To our knowledge, this is the first ever needs assessment undertaken on nurses’ CPD training requirements in remote and rural health care settings in India. Health care professionals in sufficient numbers, in the right places, adequately trained, motivated and supported are identified as the backbone of an effective, equitable and efficient health care system  . For CPD programmes to be effective, they need to be responsive to both professional and personal needs and more importantly reflect strategic health priorities of a nation. Findings from this survey have helped establish the training needs of the nurses working in areas of remote and rural India. CPD priorities identified reflect the present health transition and health priorities in India, alongside the need for developing their managerial competencies which in effect are crucial to drive their health promotion initiatives with NCDs as well as obstetric and new born emergencies in remote and rural settings.
This paper also highlights the future direction for CPD for nurses working in primary and secondary care within rural and remote settings. It would be interesting to compare these findings with a similar survey among nurses working in urban/tertiary health care settings in India. With the CPD priorities identified from this survey, the next steps would be to develop a CPD training programme either to improve a specific clinical/managerial competency, deliver it to nurses within these organisations followed by an evaluation. This also opens up the possibility to show case this as a model to coproduce CPD training that is relevant and meaningful both to clinical practice and nurses’ professional development.
Taking the cue from the WHO’s need to rejuvenate primary health care  , if CPD is needs assessed and co-produced with nurses for their professional development  and to promote health within the communities they serve, there is an opportunity for them to carve a niche towards their professional identity and earn recognition for their services  .
The authors are very grateful to all the participants, coordinators and support from the Management of CHAI & EHA, India; the administrative support for the project from Mrs. Sunitha Pinto & Ms. Sumi Anu Niranjan at SJRI, Bangalore, India.

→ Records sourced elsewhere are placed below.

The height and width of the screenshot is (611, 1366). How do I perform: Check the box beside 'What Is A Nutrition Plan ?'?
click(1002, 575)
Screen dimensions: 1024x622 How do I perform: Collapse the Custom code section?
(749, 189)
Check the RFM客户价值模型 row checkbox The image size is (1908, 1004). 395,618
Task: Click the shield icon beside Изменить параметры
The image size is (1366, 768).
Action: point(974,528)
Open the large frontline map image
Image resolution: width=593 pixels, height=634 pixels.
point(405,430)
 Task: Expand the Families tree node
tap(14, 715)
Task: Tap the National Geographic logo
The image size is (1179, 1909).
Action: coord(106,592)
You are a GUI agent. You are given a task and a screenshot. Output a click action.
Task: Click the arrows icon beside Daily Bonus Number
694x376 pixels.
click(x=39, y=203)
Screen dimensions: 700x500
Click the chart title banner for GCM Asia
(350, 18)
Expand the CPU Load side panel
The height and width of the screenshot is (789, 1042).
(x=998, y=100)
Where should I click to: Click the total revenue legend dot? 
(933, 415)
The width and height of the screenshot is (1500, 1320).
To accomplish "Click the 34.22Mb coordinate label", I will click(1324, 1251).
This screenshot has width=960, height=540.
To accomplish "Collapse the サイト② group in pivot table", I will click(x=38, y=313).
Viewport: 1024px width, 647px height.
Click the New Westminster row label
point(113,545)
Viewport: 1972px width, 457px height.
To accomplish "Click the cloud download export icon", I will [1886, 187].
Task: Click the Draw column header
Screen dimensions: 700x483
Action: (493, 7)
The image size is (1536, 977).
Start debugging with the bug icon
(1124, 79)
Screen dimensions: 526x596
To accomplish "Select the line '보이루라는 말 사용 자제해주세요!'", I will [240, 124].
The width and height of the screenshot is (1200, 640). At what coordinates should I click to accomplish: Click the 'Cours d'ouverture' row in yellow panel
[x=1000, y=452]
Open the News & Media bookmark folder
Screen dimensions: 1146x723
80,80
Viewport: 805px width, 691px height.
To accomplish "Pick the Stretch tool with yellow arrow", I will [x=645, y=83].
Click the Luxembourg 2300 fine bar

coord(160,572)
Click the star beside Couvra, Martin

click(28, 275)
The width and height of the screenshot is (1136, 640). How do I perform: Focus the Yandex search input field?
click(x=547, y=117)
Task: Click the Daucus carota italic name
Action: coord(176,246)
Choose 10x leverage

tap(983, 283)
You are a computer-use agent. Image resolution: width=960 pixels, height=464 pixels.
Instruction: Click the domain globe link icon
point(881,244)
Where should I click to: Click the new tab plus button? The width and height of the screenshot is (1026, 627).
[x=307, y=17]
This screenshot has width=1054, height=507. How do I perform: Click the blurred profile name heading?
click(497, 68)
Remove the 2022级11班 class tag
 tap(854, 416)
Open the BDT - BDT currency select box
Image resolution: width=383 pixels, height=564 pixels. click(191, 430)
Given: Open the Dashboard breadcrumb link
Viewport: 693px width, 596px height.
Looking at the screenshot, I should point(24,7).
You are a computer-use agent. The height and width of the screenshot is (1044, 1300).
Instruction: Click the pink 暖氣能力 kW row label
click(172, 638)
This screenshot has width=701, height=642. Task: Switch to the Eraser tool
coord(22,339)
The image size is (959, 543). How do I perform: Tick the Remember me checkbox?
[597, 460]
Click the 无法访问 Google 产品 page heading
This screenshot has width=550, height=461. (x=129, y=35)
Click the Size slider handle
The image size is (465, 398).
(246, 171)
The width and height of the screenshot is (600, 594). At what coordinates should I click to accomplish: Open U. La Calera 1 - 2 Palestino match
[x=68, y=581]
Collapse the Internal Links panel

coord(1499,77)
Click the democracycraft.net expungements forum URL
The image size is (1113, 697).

This was obtained from the Institutional Ethics Committee [IEC] of St John’s Medical College [IEC Ref No. 156/2015 dated 22 June 2015], Bangalore which is recognised by the Drug Controller General of India [DCGI], Government of India.
LM, MW, AS, PM: Developing the methodology, designing the questionnaire and preparation of the manuscript.
VT: designing the questionnaire, data collection, organisation and preparation of the manuscript.
SP, NG: Data organisation, quality check and analysis and statistical support.